__TEXT EXTRACT__
I had to take the car in to the dealership this morning for my 20,000 service routine, so I took a ton of stuff out of the back seat and trunk first.  I'd be embarrassed otherwise....LOL.


----------



## Mrs. Robinson (Jul 12, 2018)

I just got a new car last week,so the only thing in there is a bag with a pair of shoes that my daughter gave me for my birthday that I need a half size larger. The store is an hour and a half away and I went to that mall last week and totally forgot to take them. So next trip I will at least have them with me...but will probably forget all about them lol. 

On the other hand,the garage has two boxes full of "stuff" that I took out of my old car. Maps,umbrellas,blankets,all kinds of "stuff. Old car had a deep center console and some things in there were there from the day I bought it-14 years ago lol.

Oh wait-I do have a car seat in the back seat. My newest foster girl has a baby so her seat is in there. That will be temporary though-they are only staying til Mom turns 18,then will move to their own place. Oh and I also have my personalized license plates in there under a floor mat. Have to get to DMV with them because they are soooo faded and beat up I want to get new ones.


----------



## terry123 (Jul 12, 2018)

A box of Kleenex, registration and insurance in glove box, change, notepad and pen, plastic trash bag hooked around the gear shift and a few cd's.


----------



## RadishRose (Jul 12, 2018)

A few reusable grocery bags, an umbrella, some folded papers in a compartment in the console. I dodn't remember what they are.


----------



## Lara (Jul 12, 2018)

Thank you Keesha. I was driving (slowly on a straight no-traffic side street) but couldn't resist taking the pic when I saw them enjoying the breeze. You can see in the lower left corner, a slight piece of Bella looking out the front window as Blu took over the back window lookout. I was surprised I even got them in the frame because my eyes were mostly on the phone and road. Don't judge me :laugh:

It's interesting how you can sometimes learn a little more about our friends just reading about what's in their cars...especially Mrs. Robinson's post, especially her last paragraph.


----------



## Falcon (Jul 12, 2018)

A   folding  canvas  chair,  umbrella,  red  flashing  emergency  light, several  maps  and my  old  boy scout  jack knife.


----------



## Don M. (Jul 12, 2018)

I keep a small basic set of tools, jumper cables, a small fire extinguisher, a can of "fix a flat", a couple of small flashlights, and some window cleaning supplies/ice scrapers in the car and truck.


----------



## Lethe200 (Jul 12, 2018)

Except for the side pockets and glove compartment -- nothing. The on-site car washing service is coming today to wash and vacuum our SUV, so I cleaned it out this morning. Just the usual canvas bags (plastic bags are banned here, thank goodness), squeegee, tire inflator, and a spare cardigan I keep for the days when I've forgotten to bring a jacket along.

I dislike letting junk or litter accumulate in my car.


----------



## Meanderer (Jul 12, 2018)




----------



## Lara (Jul 12, 2018)

Lethe200 said:


> ...(plastic bags are banned here, thank goodness)


Interesting. It makes sense. I didn't know that but I see they are specifically pinpointing single use plastic bags at the checkout. Aren't most plastic bags single use? It's been in effect for a year now. I wonder if they have any statistics as to whether it is helping the environment yet.

__DATA BLOCK__
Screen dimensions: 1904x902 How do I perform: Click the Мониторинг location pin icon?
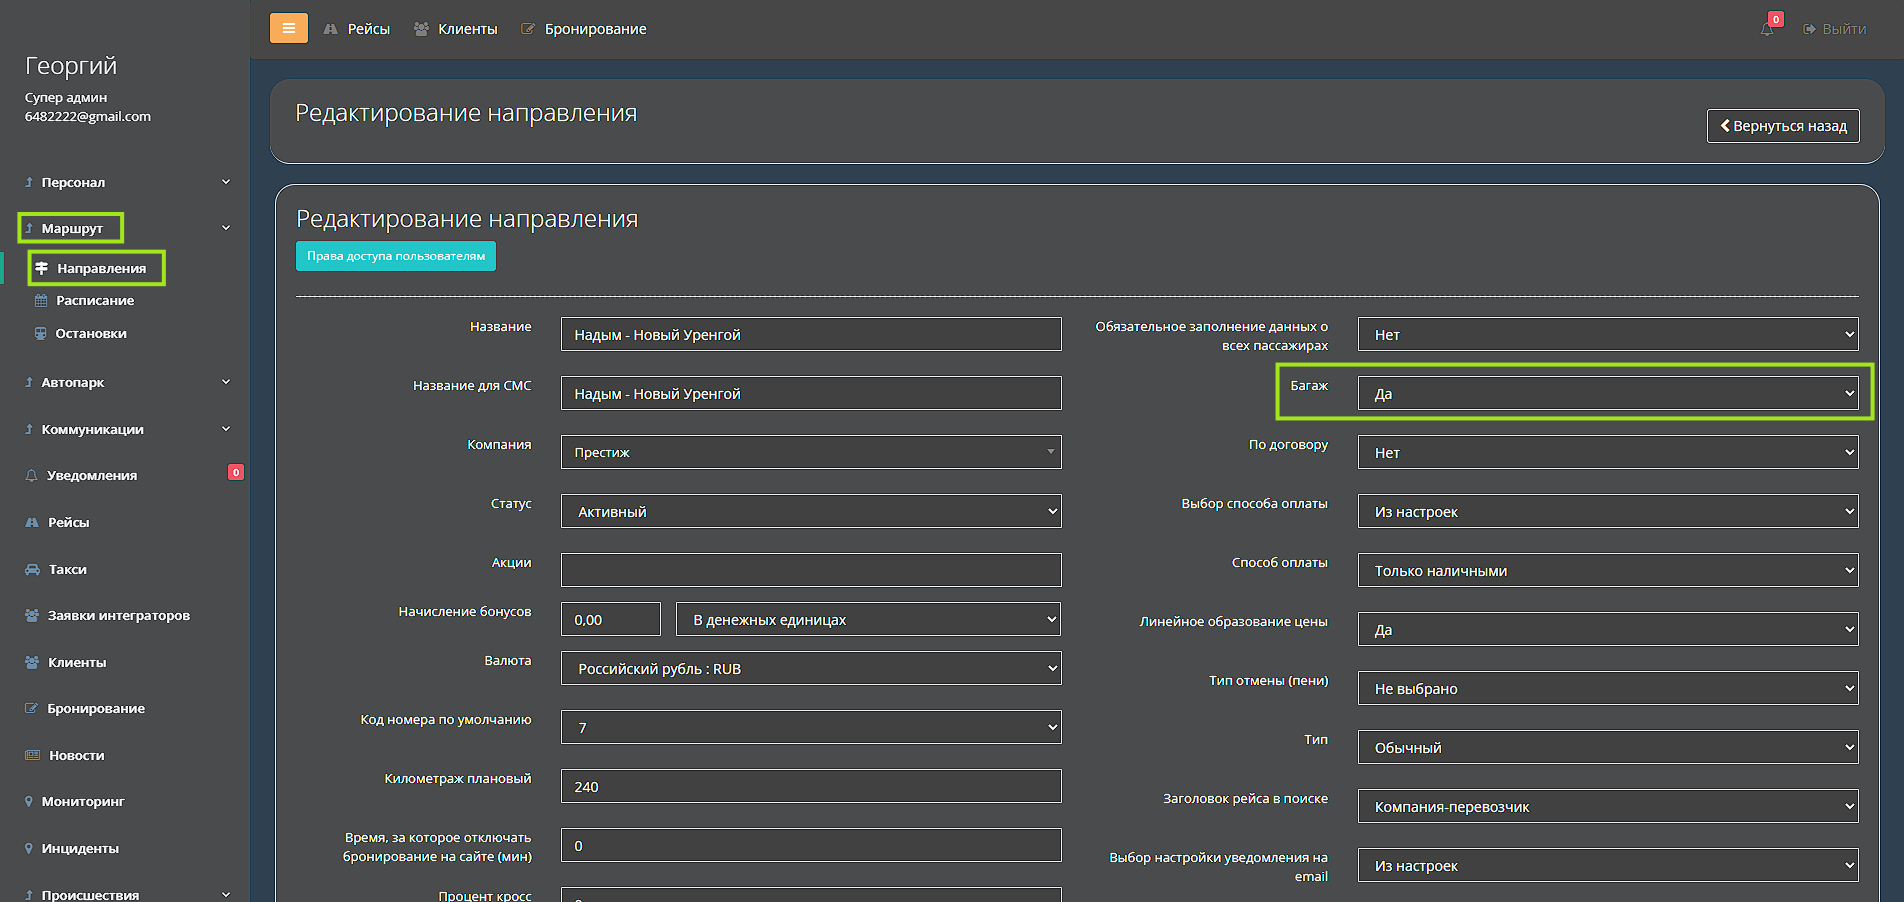coord(29,802)
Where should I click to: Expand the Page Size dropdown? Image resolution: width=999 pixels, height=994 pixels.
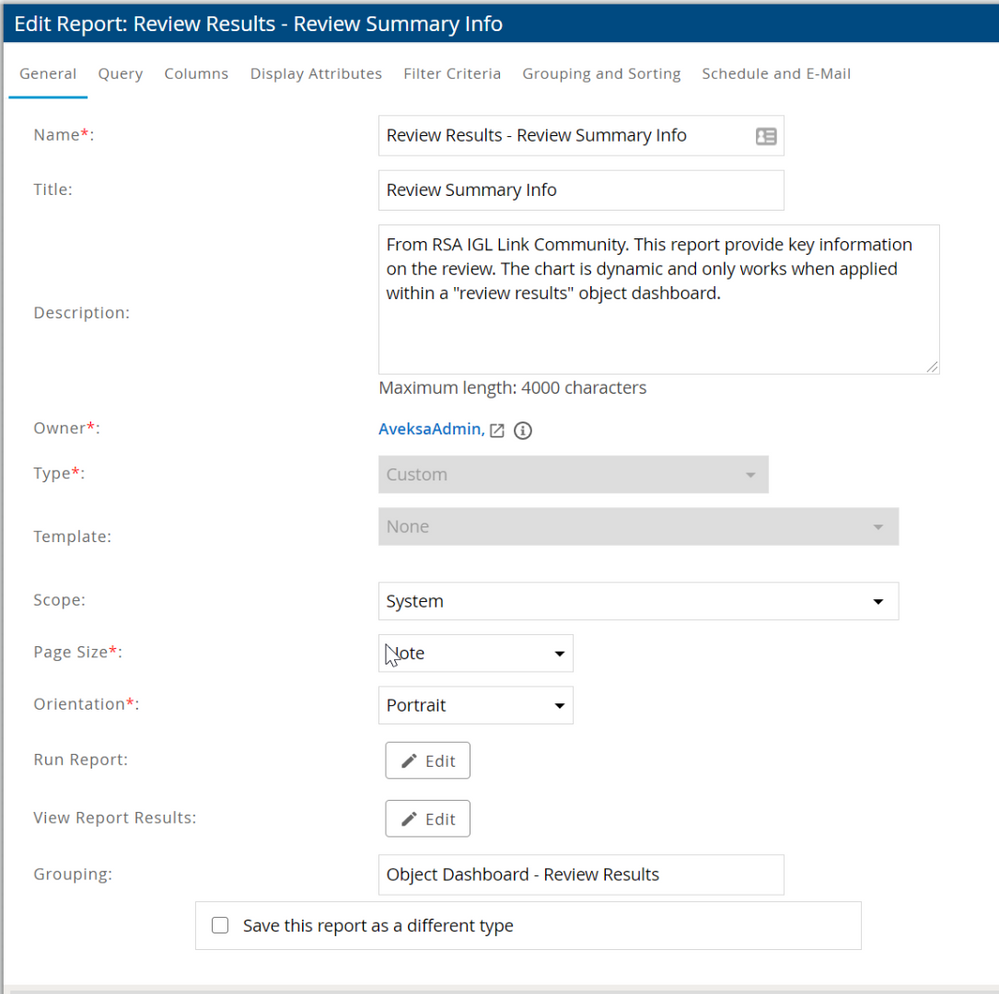pyautogui.click(x=475, y=654)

__EXERCISE INSTRUCTIONS__
1. Translate this sentence from the thread about what people keep in their cars into Spanish: "I dislike letting junk or litter accumulate in my car."
2. Rewrite everything from "## terry123 (Jul" down to "RadishRose (Jul 12, 2018)" in the thread about what people keep in their cars, putting "tissues" in place of "Kleenex".
3. Pick up the thread about what people keep in their cars right after its final sentence and carry it on.

__ANSWERS BELOW__
1. No me gusta dejar que se acumulen trastos o basura en mi coche.

2.
## terry123 (Jul 12, 2018)

A box of tissues, registration and insurance in glove box, change, notepad and pen, plastic trash bag hooked around the gear shift and a few cd's.


----------



## RadishRose (Jul 12, 2018)

3.
----------



## Marie5656 (Jul 12, 2018)

We keep it rather tidy. There is my cane, my husband's walker (he only uses it when we are out, uses his cane indoors) a grocery tote and a bag of bottles and cans I need to return for my deposit.


----------



## gumbud (Jul 12, 2018)

*do you mean when I'm in it or after I've got out of it OR before I've got into it - you need to be more specific !*


----------



## Lara (Jul 12, 2018)

gumbud said:


> *do you mean when I'm in it or after I've got out of it OR before I've got into it - you need to be more specific !*


You're overthinking it :laugh: It means "right now", whether you're in out under or on it.


----------



## gumbud (Jul 12, 2018)

Lara said:


> You're overthinking it :laugh: It means "right now", whether you're in out under or on it.



d'ya mean right now in North Carolina or right now in Western Australia? - anyway just dropped it into the mechanic and with this early dementia just cannot remember what's in it right now but I do remember what I put in it 10 years ago!!


----------



## Lara (Jul 12, 2018)

Close enough for the senior forum gumbud


----------



## SeaBreeze (Jul 12, 2018)

Cute pic of your furbabies Lara! :love_heart: 

In the glove compartment there's the car manual, ice scraper, fuses, tissues, cough drops, flashlight, lighter, some change in a small leather purse.  A leash for the dog, sunglasses and ball caps for sunny days, wool cap,  couple of grocery bags, snow brush.

Cardboard box in the back with jumper cables, small tool box, towel, couple of sweatshirts, rain poncho, small folding umbrella, extra dog leash, closed tupperware to use as water bowl for dog if needed, tire iron, roll of paper towels.  All I can think of right now.


----------



## gumbud (Jul 12, 2018)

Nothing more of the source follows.